Interestingly, in this case, the histological grade and mitotic index of the lesion changed only slightly over three decades. Transformation from well-differentiated NETs into poorly differentiated neuroendocrine carcinoma (NEC) has only been reported exceptionally; some tumors show features of well-differentiated NETs containing areas showing a much higher proliferative rate with more atypical cytological features (15). The relatively good prognosis of NETs indicates that they are distinct from poorly differentiated NEC (15). A recent genomic investigation also revealed that poorly differentiated NEC does not show the same genetic progression of a low- or intermediate-grade well-differentiated NET (16).

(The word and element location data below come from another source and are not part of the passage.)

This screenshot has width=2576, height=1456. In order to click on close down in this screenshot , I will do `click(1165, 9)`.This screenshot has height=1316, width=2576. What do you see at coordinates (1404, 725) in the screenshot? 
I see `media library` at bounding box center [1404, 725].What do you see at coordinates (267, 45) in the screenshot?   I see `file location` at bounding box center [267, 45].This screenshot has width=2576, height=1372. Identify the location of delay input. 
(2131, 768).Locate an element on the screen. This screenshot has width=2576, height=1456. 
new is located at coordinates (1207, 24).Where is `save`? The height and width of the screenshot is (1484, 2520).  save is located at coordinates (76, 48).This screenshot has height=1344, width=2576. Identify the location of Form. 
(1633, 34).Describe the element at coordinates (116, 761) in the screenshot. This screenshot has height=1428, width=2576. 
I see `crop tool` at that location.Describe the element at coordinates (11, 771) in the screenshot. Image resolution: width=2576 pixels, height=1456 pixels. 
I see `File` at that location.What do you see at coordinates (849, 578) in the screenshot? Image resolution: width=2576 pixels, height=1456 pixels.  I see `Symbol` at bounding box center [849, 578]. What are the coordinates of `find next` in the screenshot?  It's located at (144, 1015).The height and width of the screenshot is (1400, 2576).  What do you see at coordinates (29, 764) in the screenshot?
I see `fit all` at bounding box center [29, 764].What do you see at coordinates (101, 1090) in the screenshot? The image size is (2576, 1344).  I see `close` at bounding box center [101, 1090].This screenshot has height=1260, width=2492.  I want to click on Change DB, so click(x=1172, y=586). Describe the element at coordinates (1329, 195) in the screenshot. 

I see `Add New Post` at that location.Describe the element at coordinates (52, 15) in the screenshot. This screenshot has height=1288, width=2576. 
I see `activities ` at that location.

In conclusion, this was a rare case of a recurrent metastatic tumor occurring a long time after the curative surgery of a primary rectal NET. We may therefore conclude the possibility of metastatic NET when unusual liver tumors are diagnosed in a patient with a history of localized rectal NET.
Written informed consent was obtained from the patient for publication of this case report and any accompanying images, laboratory data and pathological data.
The authors state that they have no Conflict of Interest (COI).
Acknowledgement
We thank Toshiya Nagasaki for constructive comments on our manuscript.